SPRINGFIELD – Arson is a serious crime that causes millions of dollars of property damage and endangers the lives of many firefighters and people in Illinois each year. To help communities fight arson, the Office of the State Fire Marshal (OSFM) has trained arson investigators throughout the state to assist with fire investigations and, if needed, to bring suspected arsonists to justice.
The state’s arson investigators are in Springfield this week for a half-day firearms training and full-day control and arrest tactics training. The firearms training, which takes place at the Illinois State Police shooting range, involves a simulator with various scenarios that the trainees react to and simulate engaging a threat where they deem it appropriate. The control and arrest tactics training teaches the investigators skills needed to safely apprehend and handcuff suspects. That training is conducted at the Illinois State Police Academy.
“The challenges facing our arson investigators continually change and it’s critical that their skills are current so that they can protect themselves, other responders and the public,” said State Fire Marshal Dave Foreman. “Meth labs and the criminals that run them have increased the dangers facing our investigators and this week’s training will help ensure that they are prepared to handle difficult suspects and dangerous situations.”
The OSFM arson investigators are sworn peace officers authorized to interview witnesses, collect evidence, make arrests and appear in court. They have the authority to carry guns, although they usually work in cooperation with local law enforcement when making arrests.
The 19 OSFM investigators were divided into two groups, with the first group attending training on Monday and Tuesday and the second group training on Wednesday and Thursday. This ensured that requests from local fire and law enforcement officials for
assistance with fire investigations would be covered during the training. OSFM plans to conduct the control and arrest tactics training each year and the firearms training every two years.
Richard Crum, manager of OSFM’s Division of Arson Investigations, noted that this week’s training is just one part of continuing training arson investigators participate in throughout the year. Other training helps investigators hone their skills for determining the cause of fires, particularly those that have been deliberately set. The investigators also keep current on search and seizure laws, since they often must collect and preserve evidence from a fire scene that could later be used in court. The OSFM budget for fiscal year 2007, recently approved by Governor Rod R. Blagojevich, includes $42,000 to continue these arson investigator training efforts.

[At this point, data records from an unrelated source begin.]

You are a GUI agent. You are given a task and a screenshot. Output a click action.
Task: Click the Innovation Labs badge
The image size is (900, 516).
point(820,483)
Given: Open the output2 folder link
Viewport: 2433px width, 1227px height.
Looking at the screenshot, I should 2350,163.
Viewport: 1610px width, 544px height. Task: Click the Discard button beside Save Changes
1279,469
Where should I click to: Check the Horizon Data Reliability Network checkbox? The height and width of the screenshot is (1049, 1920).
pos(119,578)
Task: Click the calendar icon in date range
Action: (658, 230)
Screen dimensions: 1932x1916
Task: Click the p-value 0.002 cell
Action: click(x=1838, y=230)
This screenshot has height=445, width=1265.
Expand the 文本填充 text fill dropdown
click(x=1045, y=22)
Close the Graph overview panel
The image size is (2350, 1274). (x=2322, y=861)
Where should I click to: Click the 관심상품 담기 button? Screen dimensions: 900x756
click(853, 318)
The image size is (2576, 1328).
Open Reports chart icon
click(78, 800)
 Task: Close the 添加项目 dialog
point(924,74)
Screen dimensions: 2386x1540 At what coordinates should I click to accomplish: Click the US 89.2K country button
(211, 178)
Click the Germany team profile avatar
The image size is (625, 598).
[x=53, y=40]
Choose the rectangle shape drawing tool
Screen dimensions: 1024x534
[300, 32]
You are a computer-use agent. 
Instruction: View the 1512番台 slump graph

“Arsonists are becoming increasingly clever in finding ways to disguise how they started the fire,” Crum said. “Our investigators have to keep up with these new methods so that they can help identify arson fires and put arsonists behind bars, where they belong.”
The state’s arson investigators are available 24-hours a day, seven days a week to provide assistance to communities for fire investigations. Requests from local fire departments and law enforcement agencies are received through the 24-hour, toll-free Arson Hotline at (800) 252-2947. Assistance requests are directed to an arson duty investigator, who has the authority to dispatch an arson investigator anywhere in the state anytime, day or night. Arson investigators are located around the state, so response time to any request is usually under three hours.
In 2005, the division investigated 1,293 fires, of which 434 were determined to be incendiary, or deliberately set. These investigations resulted in the arrest of 146 adult and juvenile suspects. OSFM also has six certified accelerant-detecting canines that assist with many investigations each year. In 2005, the canine teams assisted with 293 fire investigations.
According to the U.S. Fire Administration, arson is the leading cause of fire in the United States. Each year, an estimated 267,000 fires are attributed to arson, which result in about $1.4 billion in property loss, more than 2,000 injuries and nearly 500 deaths.